▶ **Data**

--------

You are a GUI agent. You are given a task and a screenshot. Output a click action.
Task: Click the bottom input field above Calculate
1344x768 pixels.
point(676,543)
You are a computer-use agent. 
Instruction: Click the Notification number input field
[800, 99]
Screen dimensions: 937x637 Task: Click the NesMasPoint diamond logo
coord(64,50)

--------

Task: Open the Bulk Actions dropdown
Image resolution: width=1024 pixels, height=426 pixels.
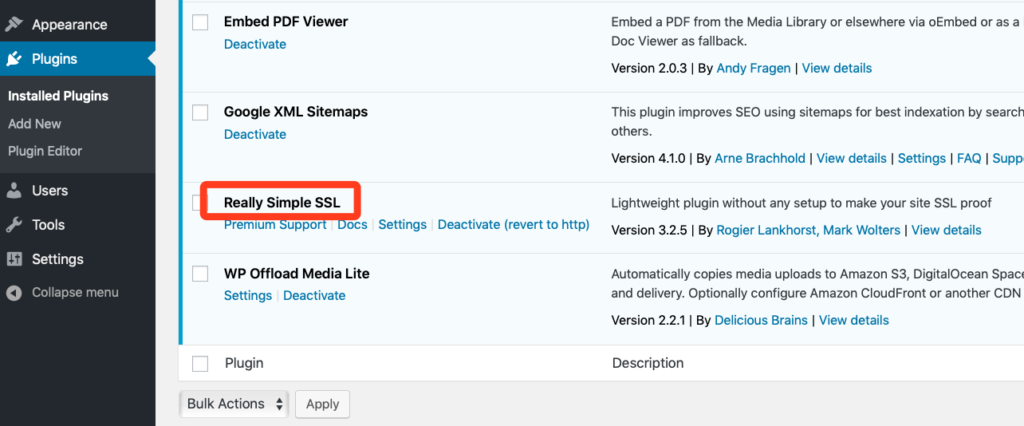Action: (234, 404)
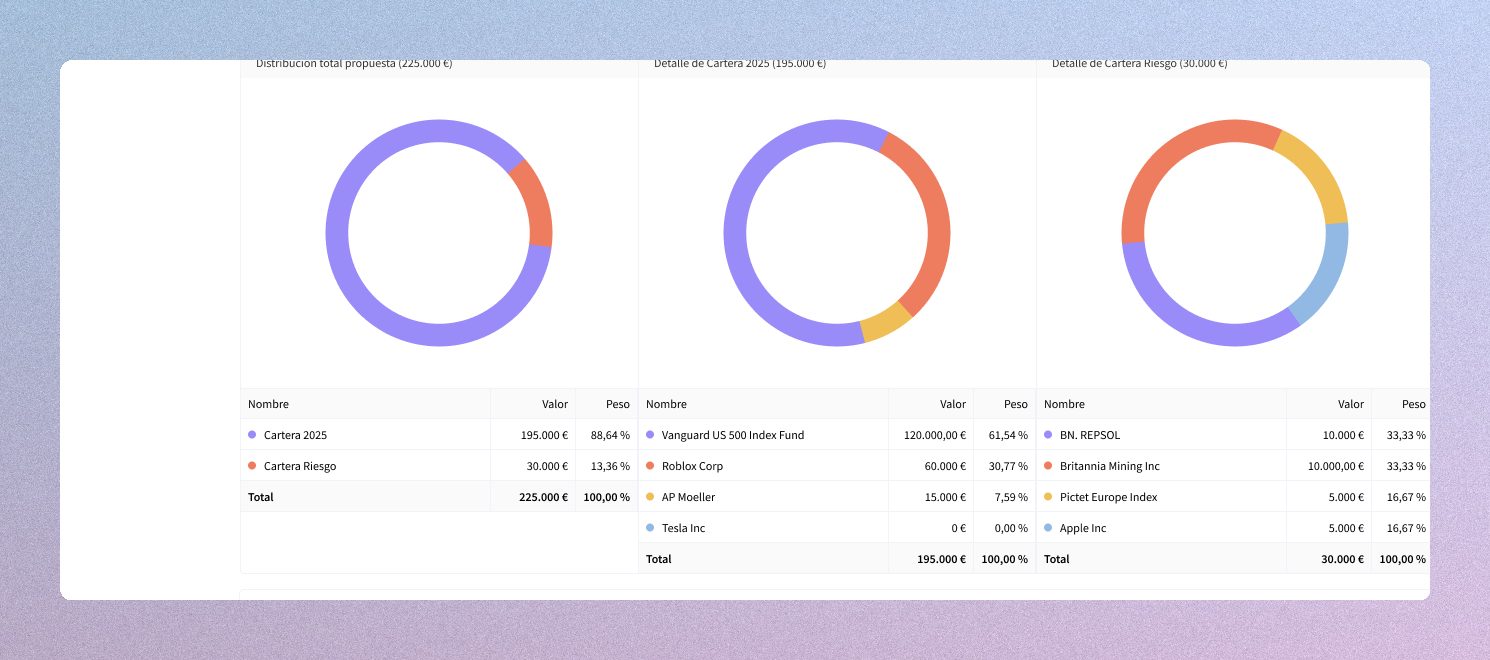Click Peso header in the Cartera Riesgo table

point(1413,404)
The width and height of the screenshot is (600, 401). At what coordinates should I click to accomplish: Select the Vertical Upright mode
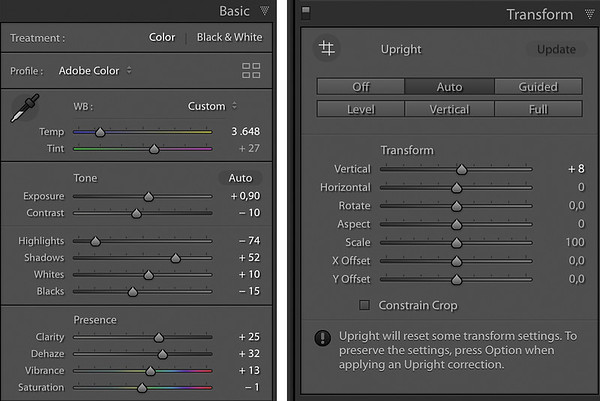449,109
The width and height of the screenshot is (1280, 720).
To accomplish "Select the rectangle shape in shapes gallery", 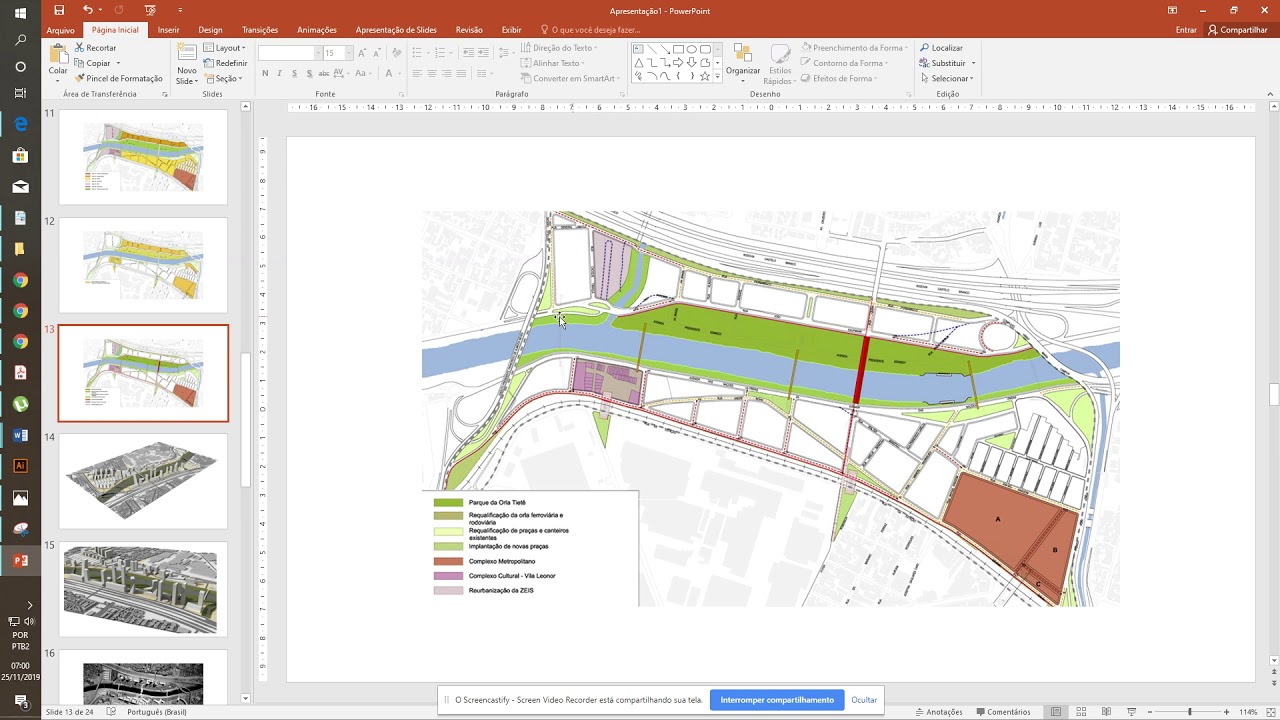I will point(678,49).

--------

▶ **What is required**
What is the number of lines in the material above that include "agent"? Answer with the number only.

▶ **Reply**
2